Booklist Reviews 2018 February #1

Oates' latest story collection features varied characters coping with confounding situations and relationships, with reconciliation often just beyond their grasp, whether they desire it or not. The 12 tales examine the forces and preconceptions that guide the characters' internal navigation. In "Fleuve Bleu," a chance encounter between strangers evolves into an affair involving power dynamics as well as the effects of self-justification in the pursuit of individual pleasure. "The Bereaved" follows Max and his younger wife, Becca, after the death of Max's troubled daughter (and Becca's stepdaughter), as the couple embarks on a cruise to avoid a cruel anniversary. It's a well-meaning diversion that soon reveals uneasy perceptions, memories, and doubts. Realities and influences shift and transform in the collection's later works. The haunting "Fractal" tracks a mother and young son as they travel to a museum specializing in the son's favorite subject, the story simmering in quiet panic as the visit frenetically devolves. Oates' diverse tales offer a forthright exploration of her characters' impulsiveness and internal provocations, further exposing the uncomfortable, virulent truths in their lives, and ours. Copyright 2018 Booklist Reviews.

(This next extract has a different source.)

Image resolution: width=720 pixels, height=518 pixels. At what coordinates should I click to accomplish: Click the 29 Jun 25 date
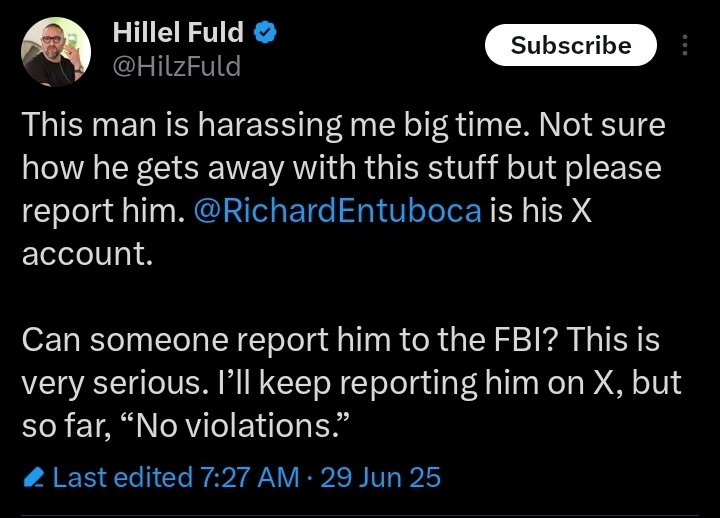click(x=382, y=478)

LJ Reviews 2017 September #2

Two lovers married to others insist that they will at least be ruthlessly honest with each other. A young woman realizes that her good-girl persona doesn't match the intensity deep in her soul. And, in a 2017 Pushcart Prize-winning story, a young African studying in America must gather his courage and his wits when his student visa is inexplicably yanked. Including 13 pieces altogether; with a big push on social media, where Oates reigns.

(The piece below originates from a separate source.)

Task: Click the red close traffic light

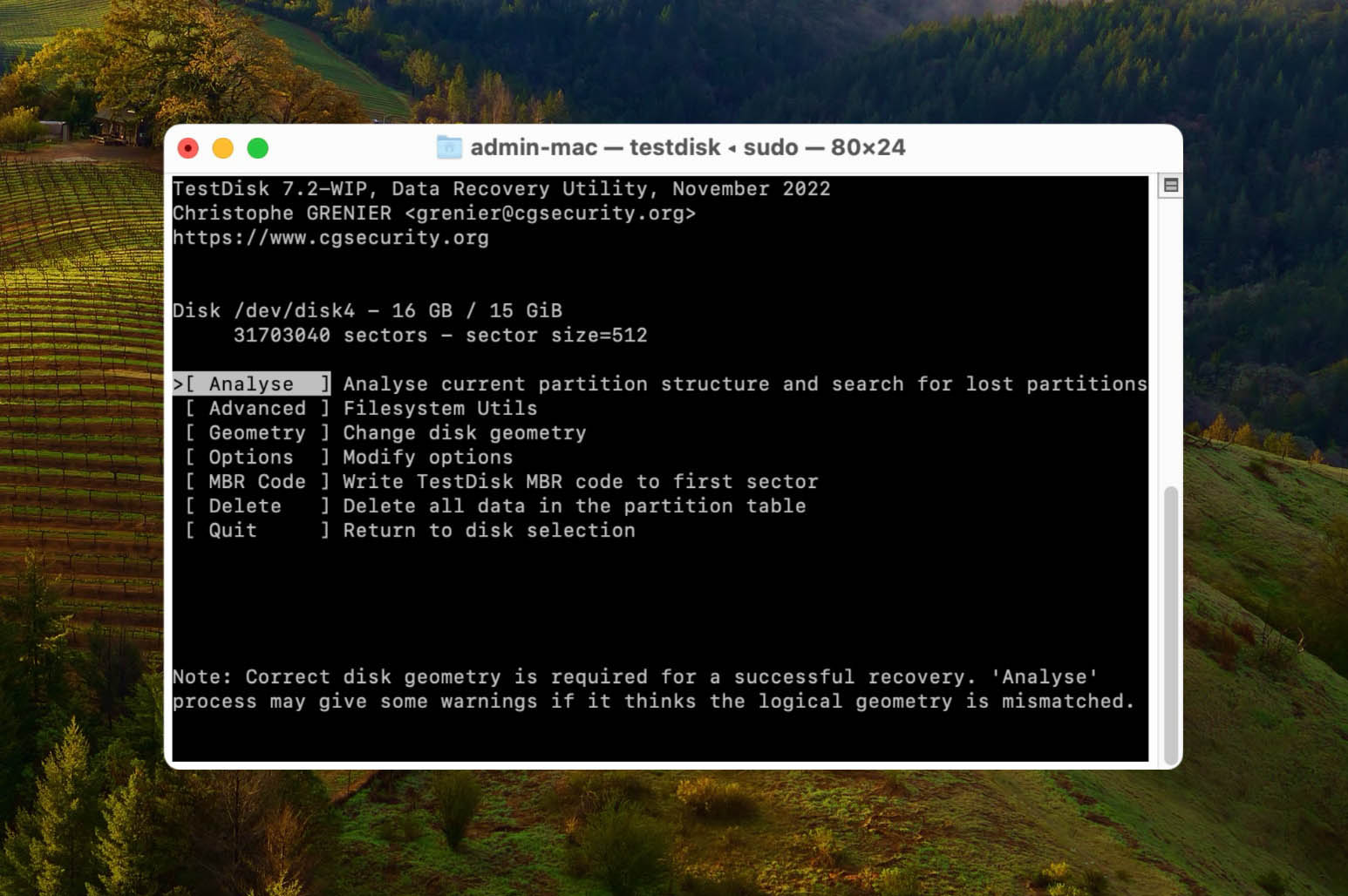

Copyright 2017 Library Journal.

LJ Reviews 2018 March #1

With her usual acute grasp of human psychology, the prolific, multi-award-winning Oates delivers a hefty volume of short stories in three parts. Pieces in the first section mostly explore lacerating relationships that are broken or breaking. A married man tires of the daring and dazzling honesty he and his younger lover, also married, once shared; as he returns later, when she has cancer, she shouts him down. A man plots to implicate a woman who loves him in his death, and elsewhere, a couple for whom marriage "is an affable not-quite-hearing" bend but perhaps don't break under the strain of a daughter's death. The second section features identity confusion, with a white woman convinced that the black nurse easing her pain is the hostile student she once tried to help, and a professor who is intrigued by a staring woman learns that she thought he was deceased. In the final section, a young woman worships the reckless "master" who controls her and an African student unprepared for an American university education is deprived of his visa and subjected to horrific indignities. VERDICT Perceptive, unmissable work. [See Prepub Alert, 8/28/17.]

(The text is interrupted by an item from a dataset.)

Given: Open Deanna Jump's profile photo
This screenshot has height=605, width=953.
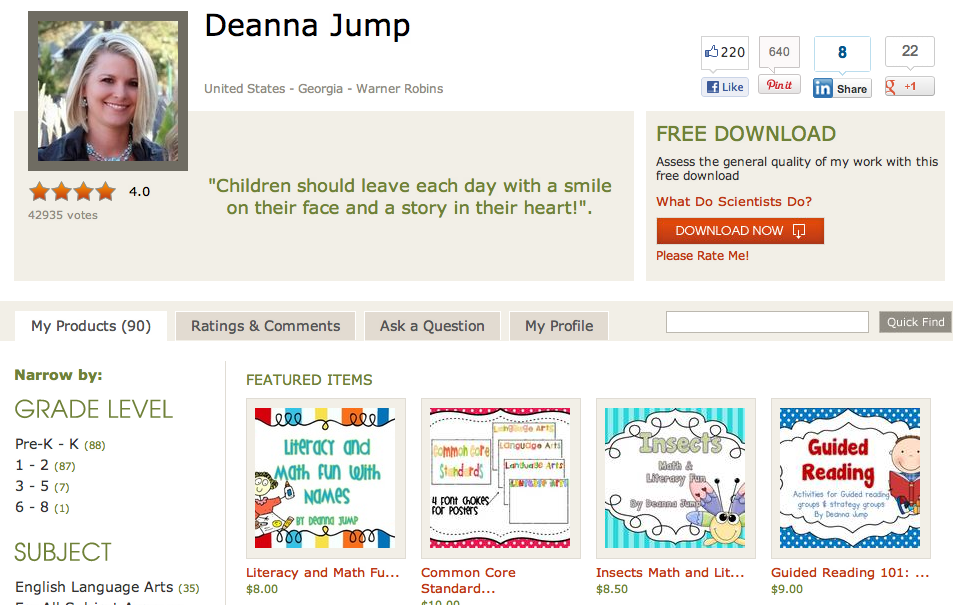Looking at the screenshot, I should 108,91.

Copyright 2018 Library Journal.

PW Reviews 2017 December #1

Oates (A Book of American Martyrs) toes the line between condemnation of and fascination with her characters in this collection of ethical failures. In part one, the characters' self-definitions blind them to the pain they cause themselves and each other—as in "Fleuve Bleu," in which lovers promise complete honesty and deliver needless pain. In the second part, assumptions, biases, and privilege stymie awareness among people of different races, genders, and body types. In "Except You Bless Me," a white adjunct composition instructor suspects without clear cause that a black student has been sending her hate mail. In the collection's speculative, fabulist third act, there are clear victims—the only characters readers will find sympathetic. In "Fractal," a boy becomes separated (both physically and emotionally) from his mother as they tour a fractal museum. In "David Barthelme Saved from Oblivion," a string of children leads an alcoholic writer away from his favorite liquor store. Throughout the book, the characters speak to themselves at least as often as they speak to each other. The Pushcart-winning "Undocumented Alien" is composed entirely of lab notes by postdocs more concerned with their work conditions than the ethics of their research. In Oates's narrowly constructed cast of ivory tower intelligentsia, subtle, toxic failings go unchecked. (Feb.)